Our requirements for the raw materials were focused on durability and appearance. The headband material especially needs to flex and bend with the shape of the users head while creating just the right amount of clamping force for a comfortable fit. Also, plastics often exhibit various surface defects after injection like sink marks and flash (that extra plastic flimsy stuff on the edge of parts that looks no bueno) so picking a quality raw material that would resist those issues from the beginning was important. The stuff we selected is a super-durable polyamide often used in optics. #veryrare
The temperature, pressure and duration of the injection cycle also play a big role in the quality of the parts. This was a process of refining to get the cycle just right as we had to have great output while considering the realities of production. Every additional second adds up in an assembly procedure when we’re talking about millions of units that need assembling. The procedure we settled on takes slightly longer but the difference in part output is fully worth the additional cycle time.

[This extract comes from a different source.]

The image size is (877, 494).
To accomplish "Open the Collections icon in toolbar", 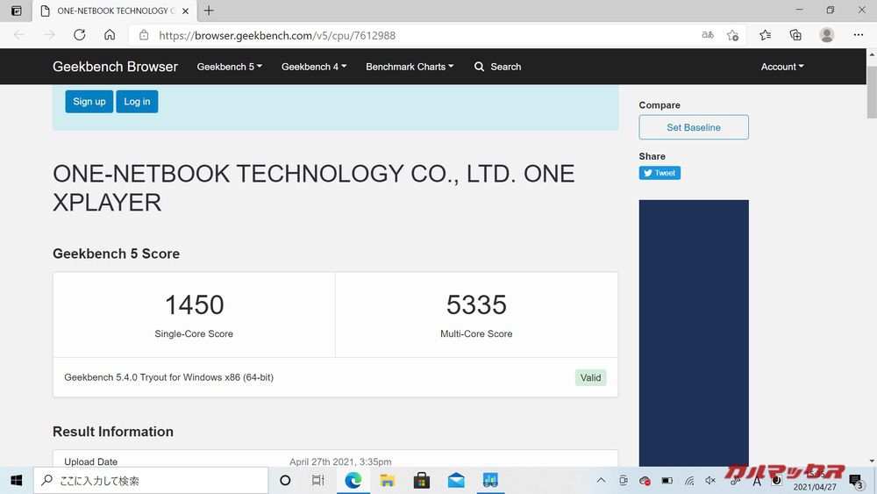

Textures are also incredibly important to a product with plastics in it. There are finishes that scream “janky” and finishes that exude “goddamn that’s dope”. Obviously the latter was the standard. That high-gloss, cheapo stuff that some of our competitors do wasn't going to cut it. With our designers, we chose just the right matte finishes that elevate the product to a super-premium experience. To achieve the desired texture in the tool we had our production partner employ a complex process that boils down to etching very precisely the texture pattern into the steel of the tool with acid. This was definitely done at their facility.
Minor tweaks in the tooling would continue right up until mass production but with a solid set of first iteration tooling finished, we moved on to prototyping.